The struggles and importance of coral reefs


Internet Photo

An aerial view of the Great Barrier Reef.

Megan Voss, Staffer

From outer space, there is only one structure created by living creatures that can be seen by the naked eye: the Great Barrier Reef off the coast of Queensland, Australia. While from space the reef looks like a massive, lightly colored mass compared to the dark surrounding ocean, in person the coral displays bright colors and a thriving ecosystem. However, the wonders of the Great Barrier Reef are at great risk of disappearing from Earth forever along with thousands of other reefs spotting our oceans. The incredible blues, reds, oranges and greens are quickly fading along with the ecosystem that is uniquely essential to our planet. 

Corals are crucial for many reasons. Because of all the life that flourishes among reefs, they are a habitat that we definitely don’t want disappearing. In an interview with science teacher Jeff Goodrich, he explained, “Corals are also the ‘rainforest of the ocean,’ so when you look at species diversity and things like that it’s phenomenal. Diversity is the key in so many ways and corals are an important part of the marine system for keeping diversity.”
--- --- ---
Questions:
1) According to the coral reef article, what is the only structure created by living creatures that can be seen from outer space with the naked eye?
2) Copy out the passage of the coral reef article that begins at the words "From outer space, there" and stops after the words "to our planet.".

Entries supplied:
--- --- ---
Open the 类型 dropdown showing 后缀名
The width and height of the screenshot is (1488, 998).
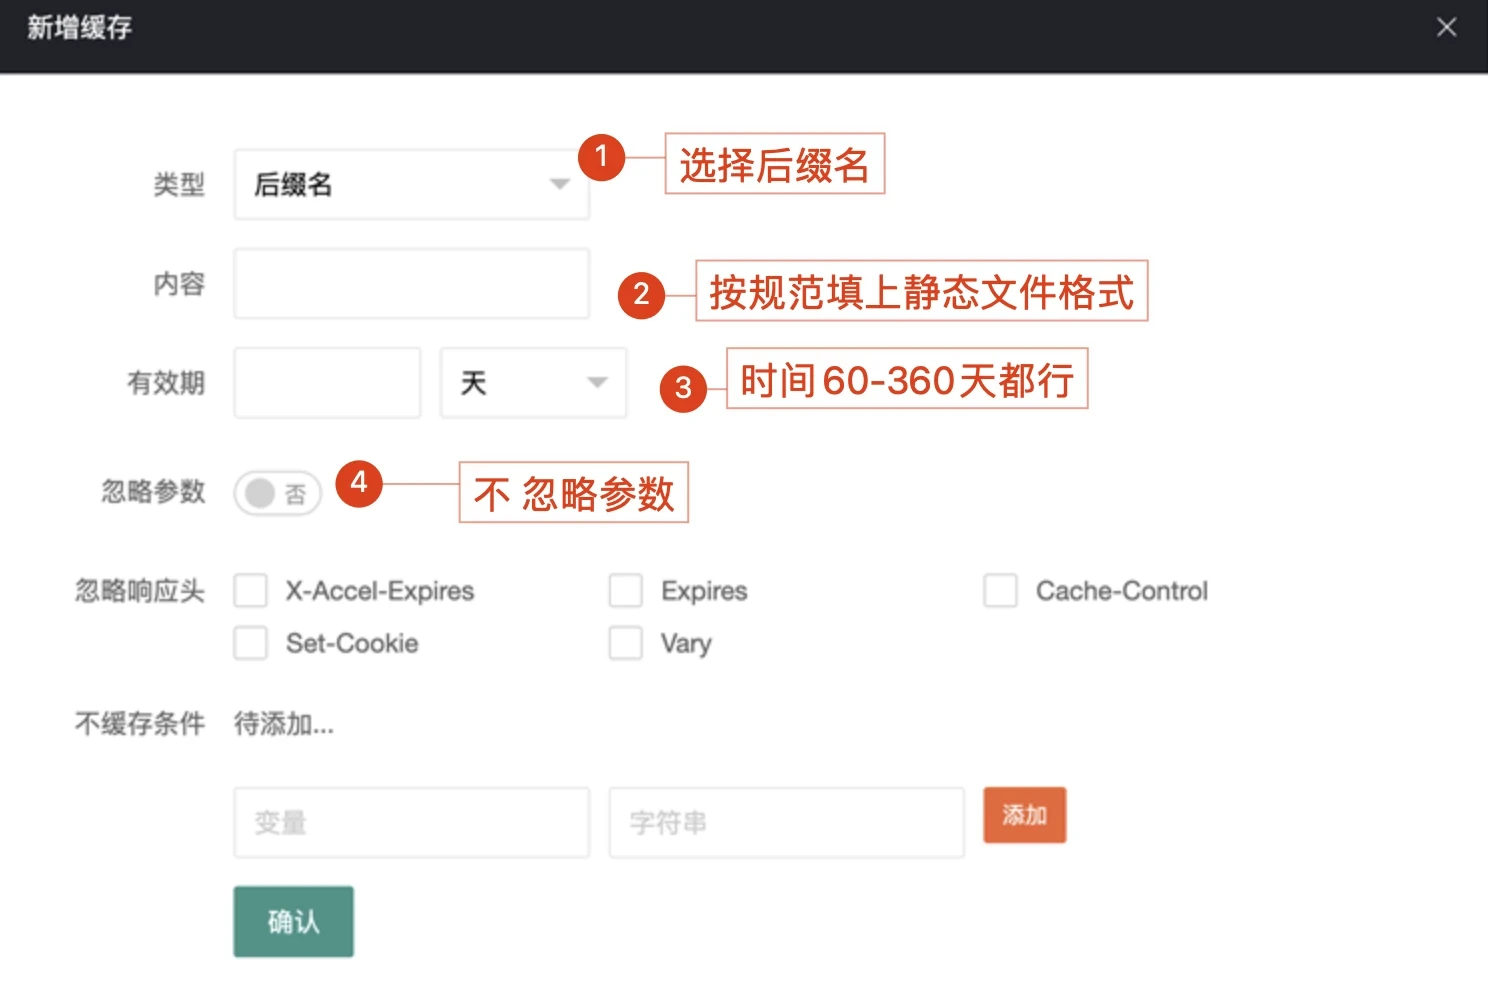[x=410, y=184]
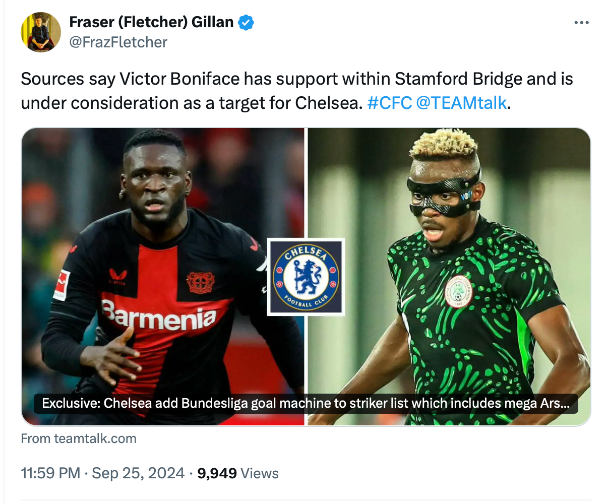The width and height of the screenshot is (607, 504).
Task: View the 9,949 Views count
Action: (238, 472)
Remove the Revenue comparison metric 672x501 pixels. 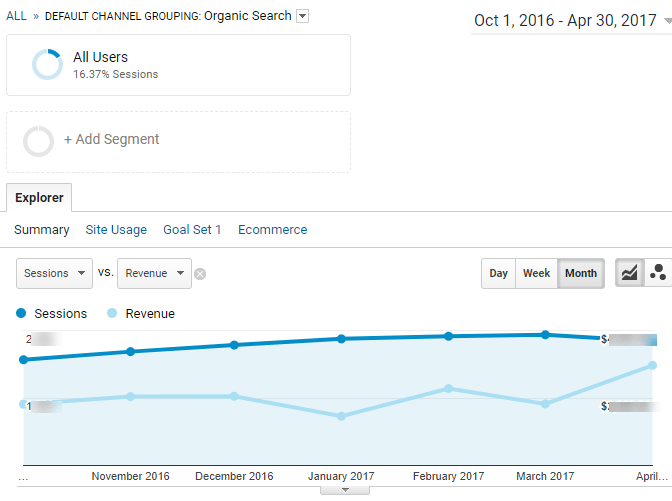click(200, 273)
--- --- ---
Solutions by task:
1) The Great Barrier Reef, off the coast of Queensland, Australia.

2)
From outer space, there is only one structure created by living creatures that can be seen by the naked eye: the Great Barrier Reef off the coast of Queensland, Australia. While from space the reef looks like a massive, lightly colored mass compared to the dark surrounding ocean, in person the coral displays bright colors and a thriving ecosystem. However, the wonders of the Great Barrier Reef are at great risk of disappearing from Earth forever along with thousands of other reefs spotting our oceans. The incredible blues, reds, oranges and greens are quickly fading along with the ecosystem that is uniquely essential to our planet.